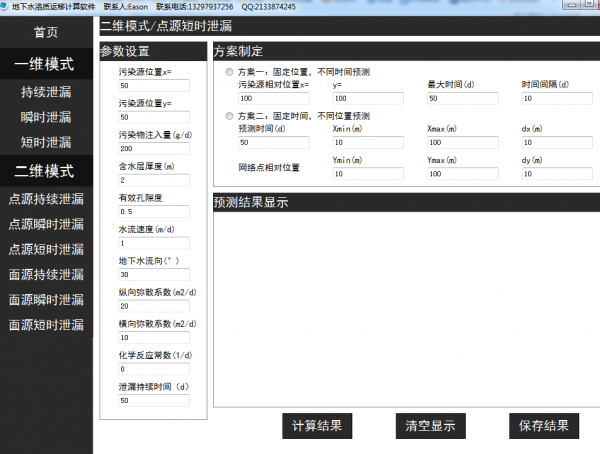Click the 保存结果 button

(x=543, y=426)
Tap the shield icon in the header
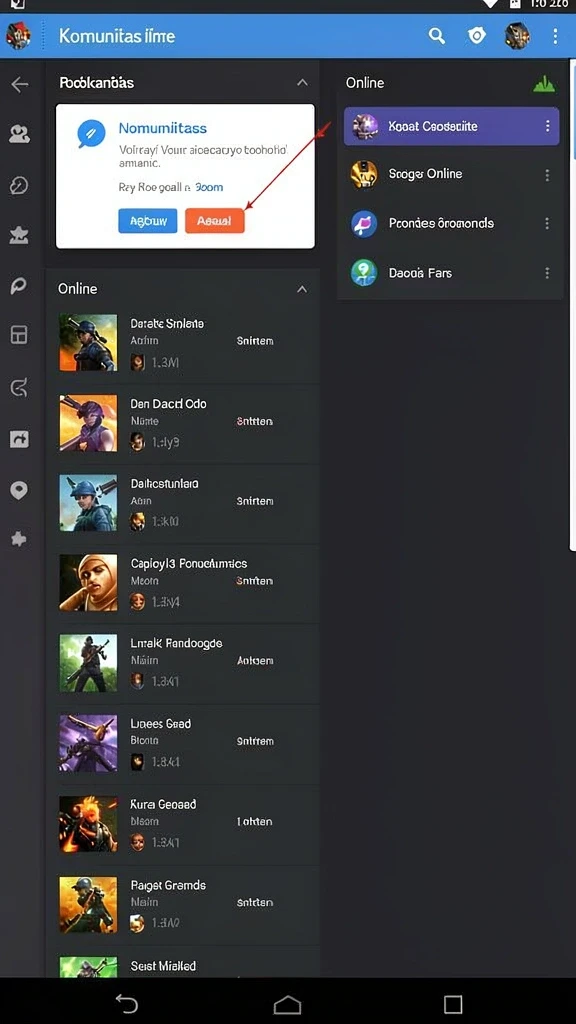 (477, 35)
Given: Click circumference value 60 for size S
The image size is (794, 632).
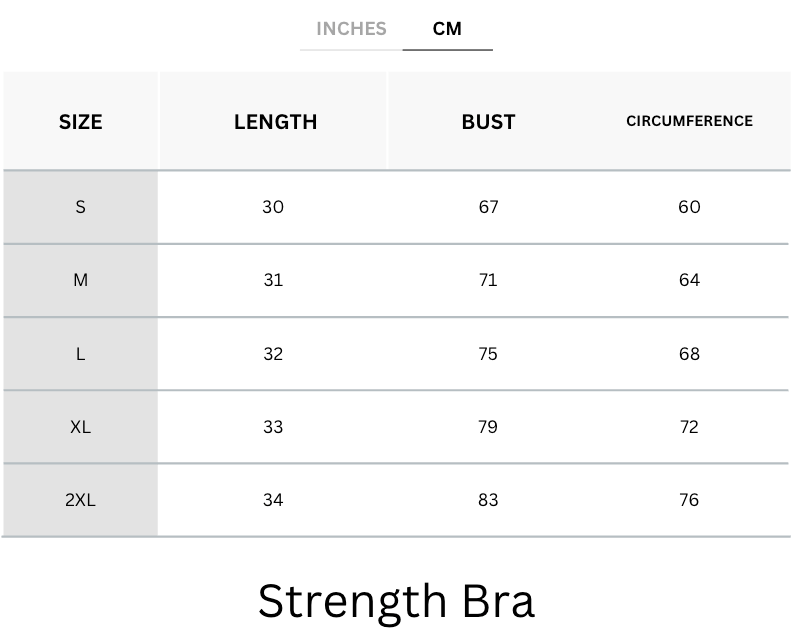Looking at the screenshot, I should point(689,207).
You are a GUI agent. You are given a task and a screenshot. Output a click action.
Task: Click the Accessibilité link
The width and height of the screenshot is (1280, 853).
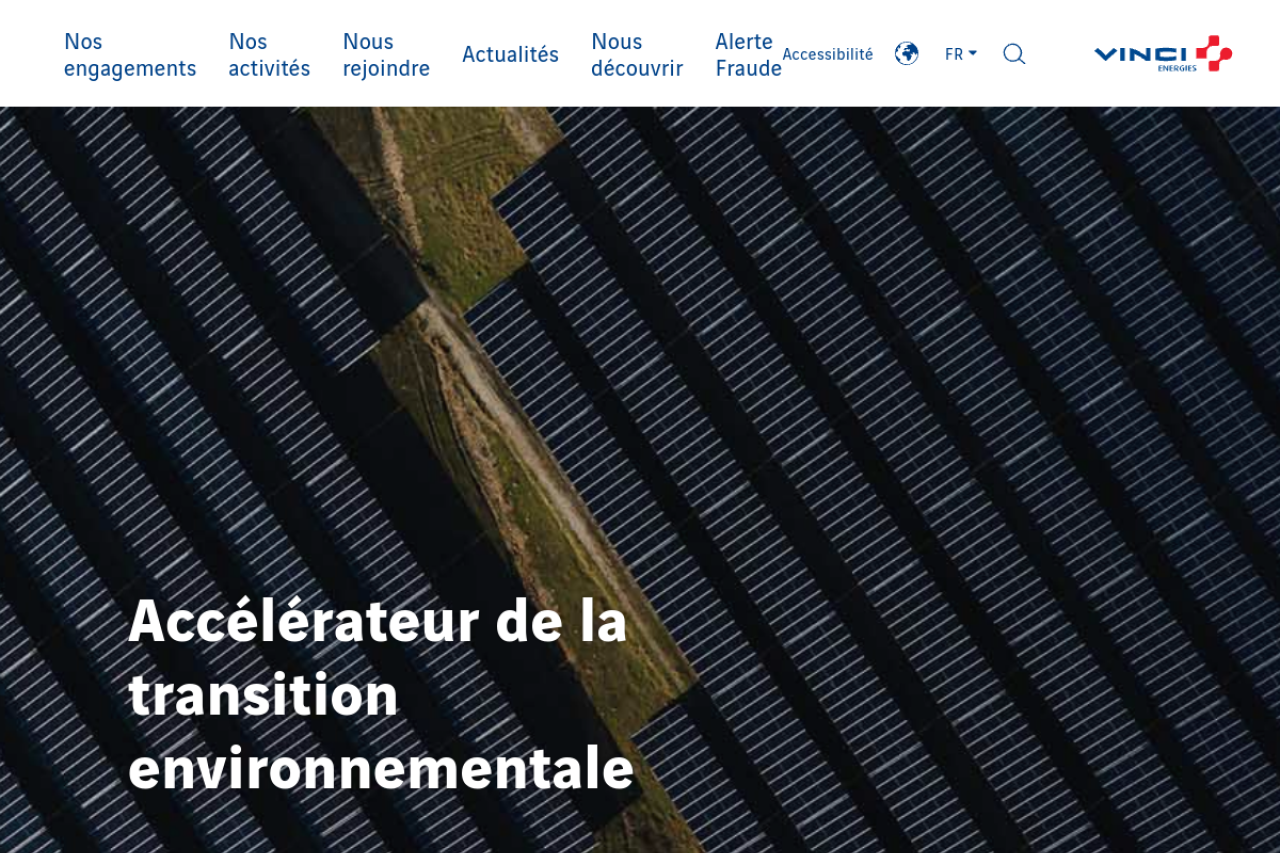[x=827, y=55]
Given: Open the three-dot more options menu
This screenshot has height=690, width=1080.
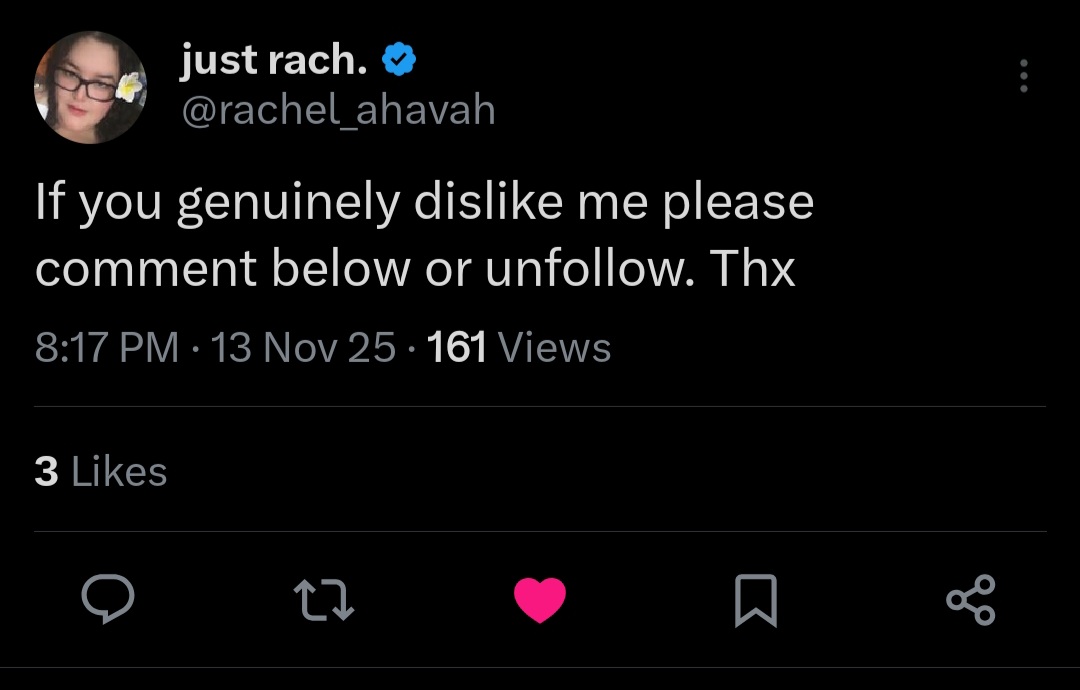Looking at the screenshot, I should click(x=1023, y=76).
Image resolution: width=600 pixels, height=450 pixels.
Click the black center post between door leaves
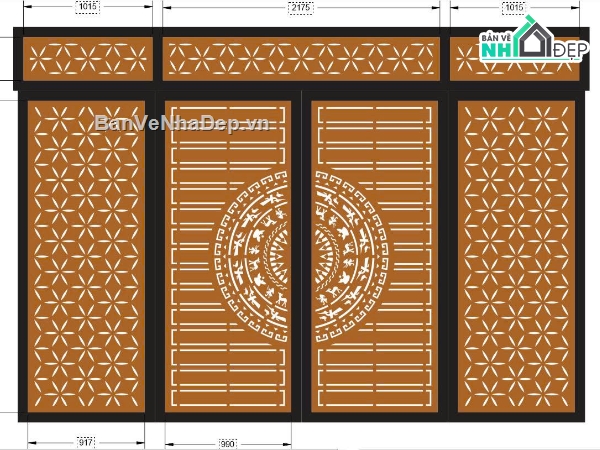point(301,255)
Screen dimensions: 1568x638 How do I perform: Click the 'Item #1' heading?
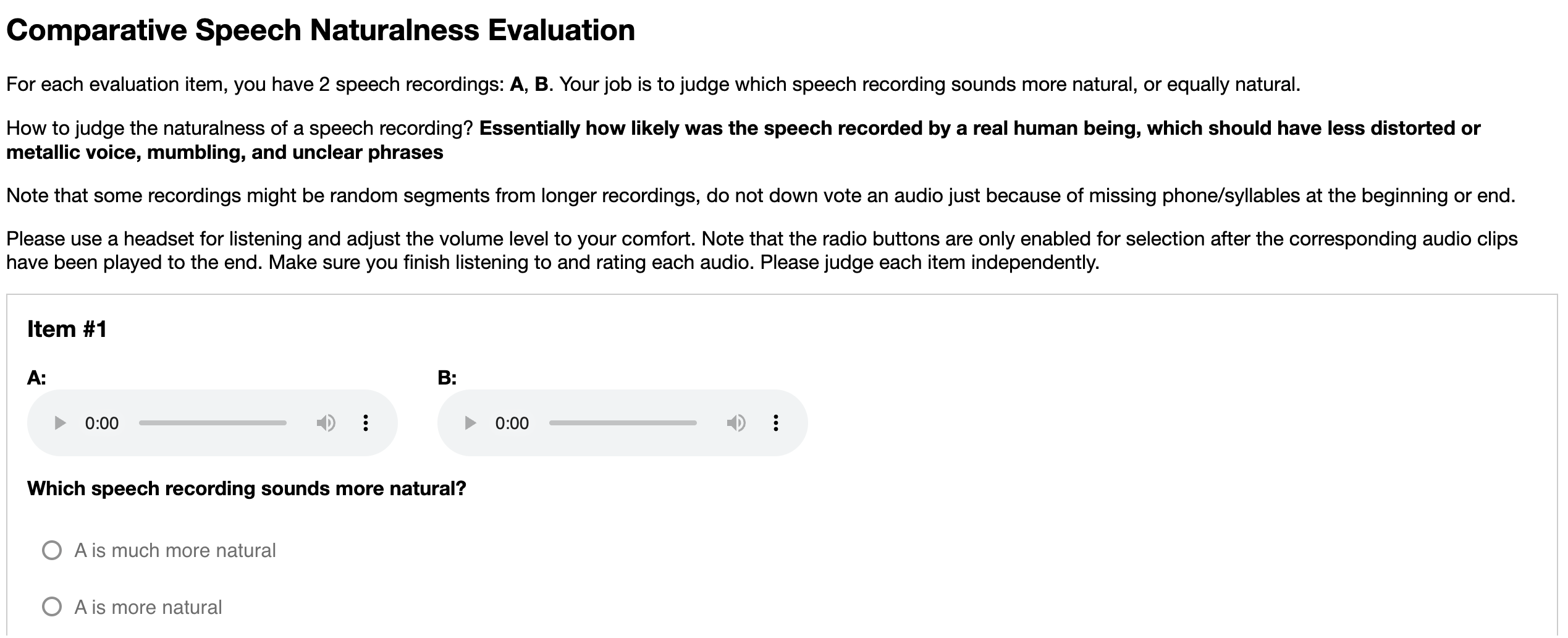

· · · · · · ·

ABOUT THIS EXERCISE
Extract the lines beginning with the one that contains "The image size is (794, 632)." and ending with the last line of the listing. Keep them exact and drop the pictures.

THE ANSWER
The image size is (794, 632).
Looking at the screenshot, I should point(689,207).
You are a GUI agent. You are given a task and a screenshot. Output a click action.
Task: Click the Accessibilité link
The width and height of the screenshot is (1280, 853).
[x=827, y=55]
Given: Open the three-dot more options menu
This screenshot has height=690, width=1080.
Looking at the screenshot, I should click(x=1023, y=76).
Image resolution: width=600 pixels, height=450 pixels.
Click the black center post between door leaves
point(301,255)
Screen dimensions: 1568x638 How do I perform: Click the 'Item #1' heading?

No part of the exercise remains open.